Needle
A deep learning framework built from scratch, featuring a reverse-mode automatic differentiation engine and tensor operations accelerated on CPU, CUDA, and Metal.
November 2025
Deep Learning Systems Course
I built this framework during my semester taking CMU's 10-714 Deep Learning Systems course. The course was created by Zico Kolter, Head of the Machine Learning Department at CMU and a member of OpenAI's Board, and Tianqi Chen, a titan in ML Systems research having created TVM, MXNet, and MLC-LLM, and is perhaps most known for XGBoost. The semester I took the course, it was taught by Chen and Tim Dettmers, best known for bitsandbytes and QLoRA.
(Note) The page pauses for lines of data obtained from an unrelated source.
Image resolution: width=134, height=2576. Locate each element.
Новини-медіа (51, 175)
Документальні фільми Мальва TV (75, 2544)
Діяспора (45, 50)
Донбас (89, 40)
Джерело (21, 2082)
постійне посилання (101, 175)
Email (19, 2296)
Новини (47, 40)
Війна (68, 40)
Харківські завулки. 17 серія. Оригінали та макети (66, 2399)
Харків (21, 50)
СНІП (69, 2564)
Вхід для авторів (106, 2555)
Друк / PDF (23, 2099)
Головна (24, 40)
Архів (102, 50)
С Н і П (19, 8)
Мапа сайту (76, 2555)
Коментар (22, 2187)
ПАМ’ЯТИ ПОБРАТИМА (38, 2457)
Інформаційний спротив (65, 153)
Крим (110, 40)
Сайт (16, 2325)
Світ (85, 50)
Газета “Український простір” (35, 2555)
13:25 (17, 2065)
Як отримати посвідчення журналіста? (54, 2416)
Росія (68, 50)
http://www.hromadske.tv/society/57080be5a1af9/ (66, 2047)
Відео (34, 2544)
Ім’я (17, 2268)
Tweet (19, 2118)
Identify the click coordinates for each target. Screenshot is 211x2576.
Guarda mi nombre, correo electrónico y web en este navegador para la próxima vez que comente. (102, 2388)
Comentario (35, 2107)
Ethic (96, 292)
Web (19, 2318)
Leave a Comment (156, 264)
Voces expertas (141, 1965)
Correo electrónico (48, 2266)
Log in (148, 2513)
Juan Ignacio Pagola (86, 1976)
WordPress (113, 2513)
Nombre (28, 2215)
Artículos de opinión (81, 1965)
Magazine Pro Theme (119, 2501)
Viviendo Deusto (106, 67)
The course website describes the course as "[providing] students with a comprehensive understanding of the 'full stack' of deep learning systems, from high-level modeling design to automatic differentiation implementation to device-level efficient algorithms." We start by building out the autograd engine, and finish by implementing our own CPU and CUDA backends.
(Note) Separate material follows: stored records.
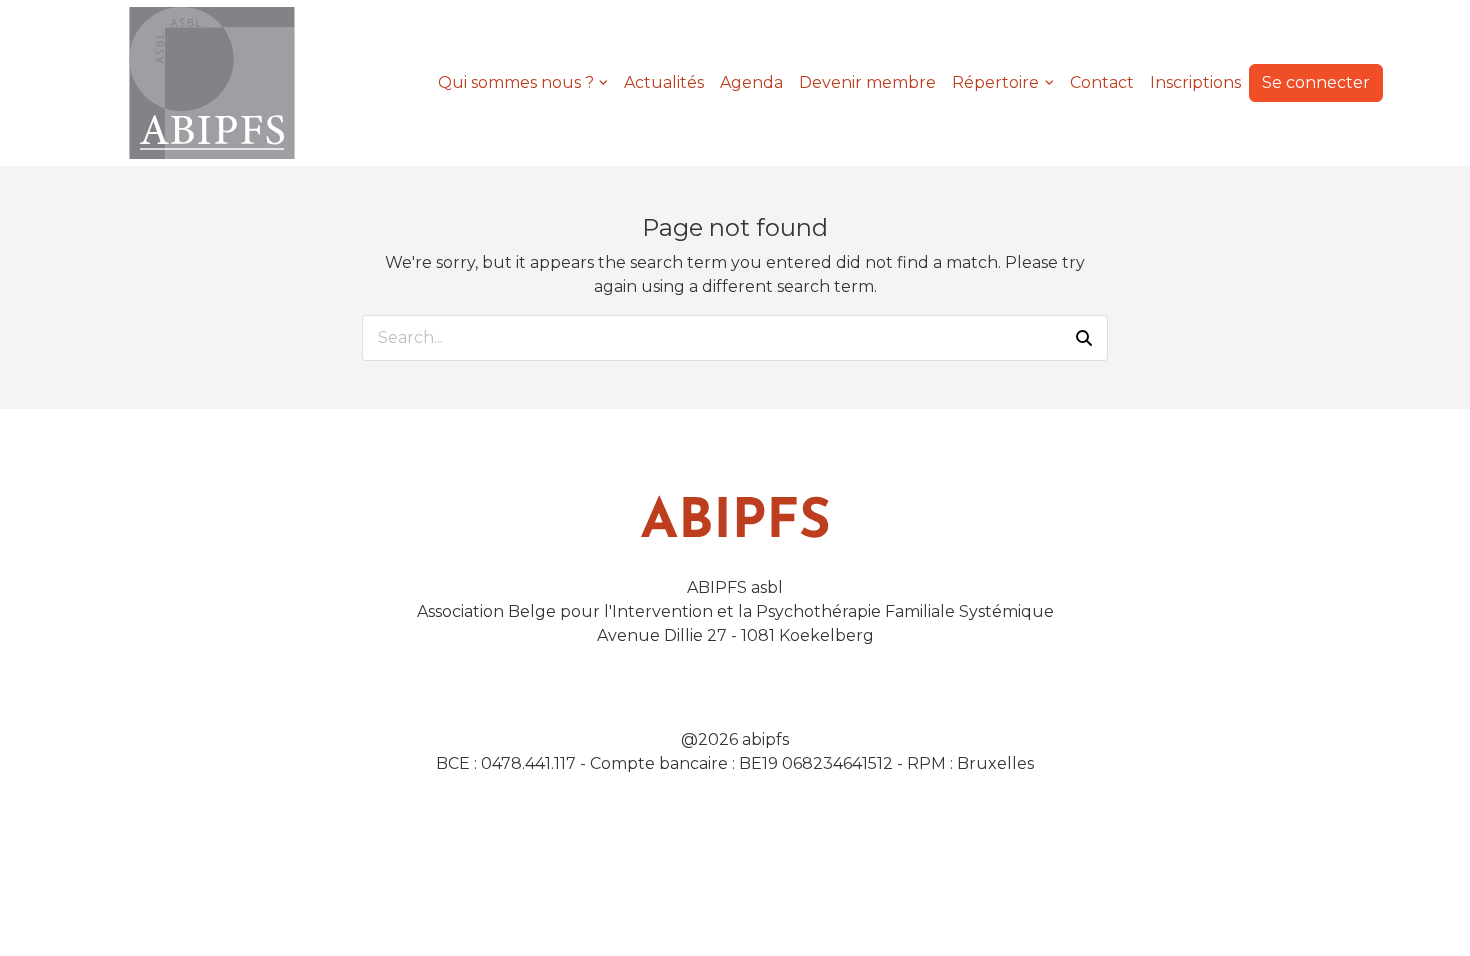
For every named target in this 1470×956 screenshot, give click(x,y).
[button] (1084, 338)
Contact (1102, 82)
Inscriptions (1195, 82)
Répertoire (995, 82)
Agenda (751, 82)
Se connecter (1316, 82)
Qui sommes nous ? (516, 82)
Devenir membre (867, 82)
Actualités (664, 82)
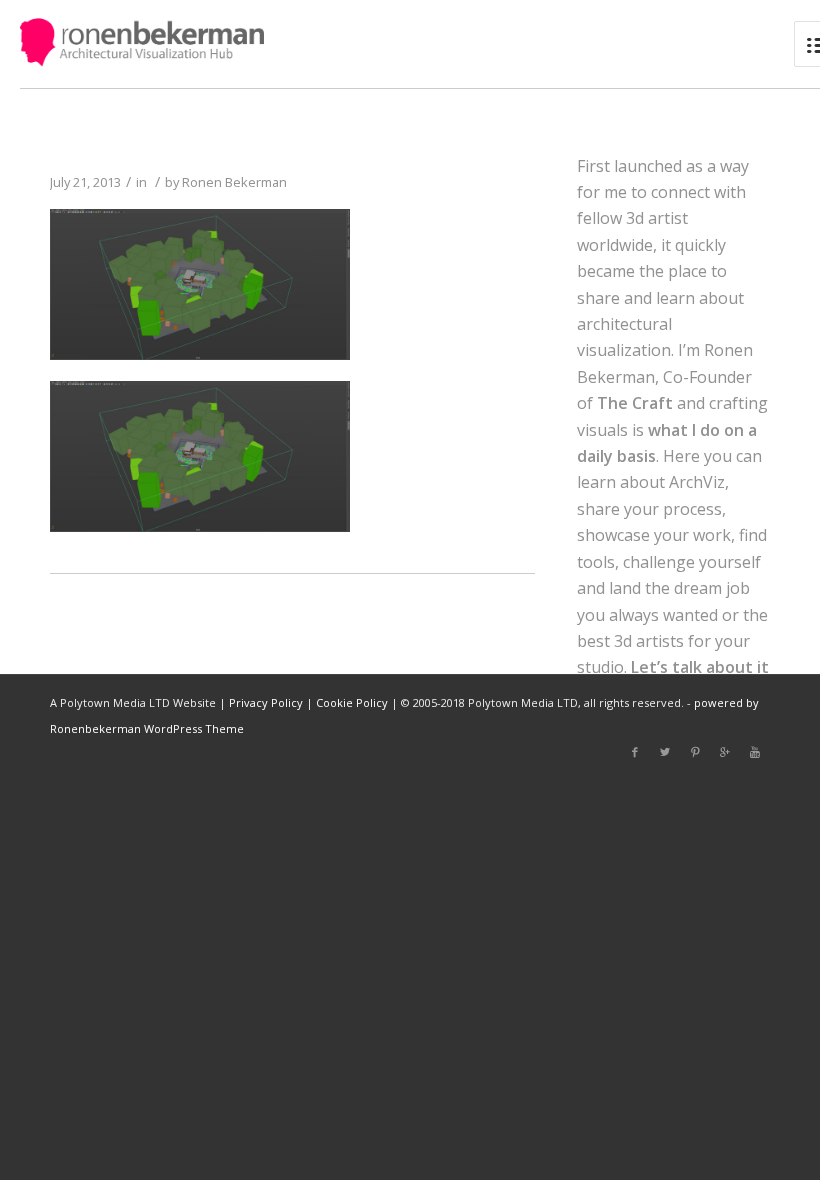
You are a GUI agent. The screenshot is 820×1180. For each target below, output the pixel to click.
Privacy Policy (266, 702)
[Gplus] (725, 752)
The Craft (635, 403)
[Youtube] (755, 752)
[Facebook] (635, 752)
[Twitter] (665, 752)
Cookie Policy (352, 702)
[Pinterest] (695, 752)
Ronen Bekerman (234, 182)
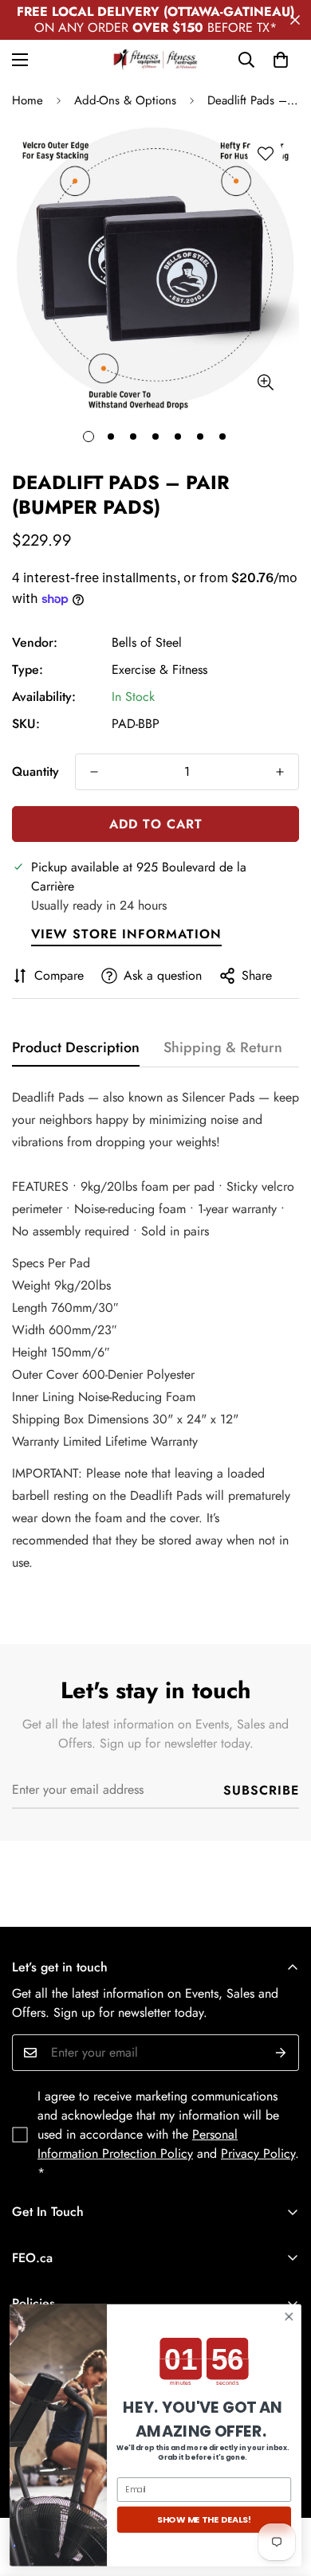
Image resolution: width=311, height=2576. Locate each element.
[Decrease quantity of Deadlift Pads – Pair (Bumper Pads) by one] (94, 771)
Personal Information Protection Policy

It was a fantastic course, and I would highly recommend it to anyone at CMU interested in both machine learning and computer systems. My only critique is that I would have preferred less emphasis on high-level ML modeling, as I was already quite familiar with that from prior coursework.
A Brief Overview
The framework uses a layered architecture with a dispatcher pattern, as seen in the figure at the top of this page. The Tensor class builds a computational graph and performs automatic differentiation. Operations on tensors are implemented via Op subclasses, which define forward and backward computations. These operations call methods on the NDArray class, which provides a backend-agnostic interface. NDArrayBackend then dispatches primitive operations (e.g., ewise_add, matmul, reduce_sum) to the selected device.
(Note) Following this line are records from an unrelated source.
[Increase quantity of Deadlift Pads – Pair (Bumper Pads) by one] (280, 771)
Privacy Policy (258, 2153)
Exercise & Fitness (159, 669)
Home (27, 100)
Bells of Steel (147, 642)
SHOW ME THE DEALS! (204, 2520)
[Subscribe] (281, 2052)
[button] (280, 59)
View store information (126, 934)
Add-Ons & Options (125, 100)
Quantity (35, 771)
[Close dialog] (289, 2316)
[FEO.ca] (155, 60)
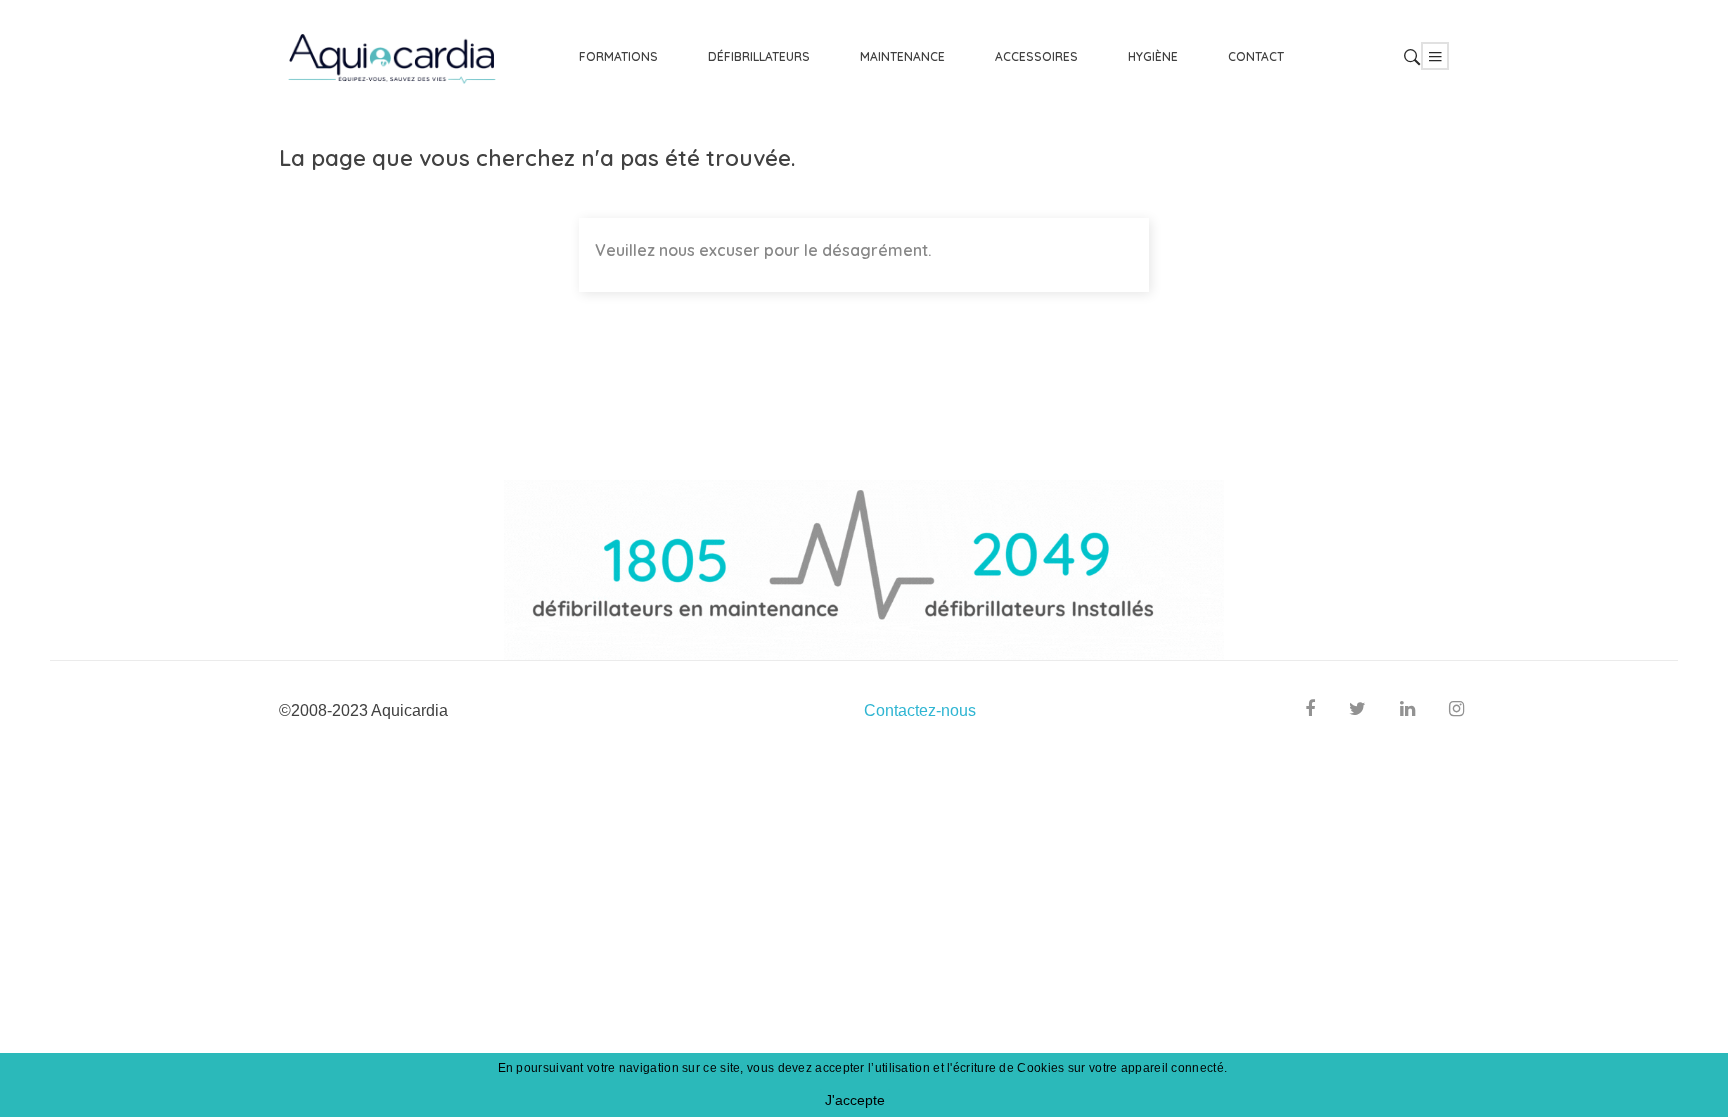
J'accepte (855, 1100)
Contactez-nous (920, 710)
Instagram (1456, 712)
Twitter (1357, 712)
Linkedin (1407, 712)
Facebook (1310, 712)
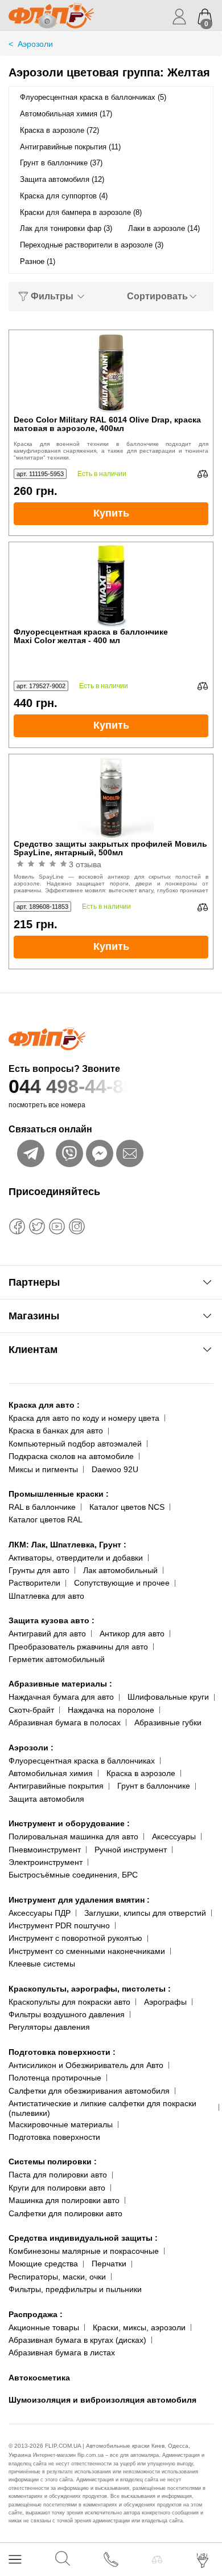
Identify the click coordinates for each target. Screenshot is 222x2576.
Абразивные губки (168, 1722)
Performance-critical code is isolated behind a small, well-defined backend interface. Each backend is packaged as a Python module exposing a uniform set of functions. These modules implement primitives such as EwiseSetitem, Compact, EwiseMul, and Matmul, optimized for its target hardware. This design cleanly separates algorithmic logic from hardware-specific optimizations.
Metal Extension
At the end of the semester, I extended the framework by adding a Metal backend to enable fast training and inference on my MacBook. In fact, I implemented two Metal backends: one written from scratch using Metal Shader Language (MSL), and another using Metal Performance Shaders (MPS), which provide Apple’s vendor-optimized kernels.
For matrix multiplication, the MSL backend was on average 22× faster than the CPU backend, while the MPS backend achieved, on average, 86% of PyTorch MPS performance. For MLP training, MSL was 9.4× faster than CPU, and MPS reached 31% of PyTorch MPS performance.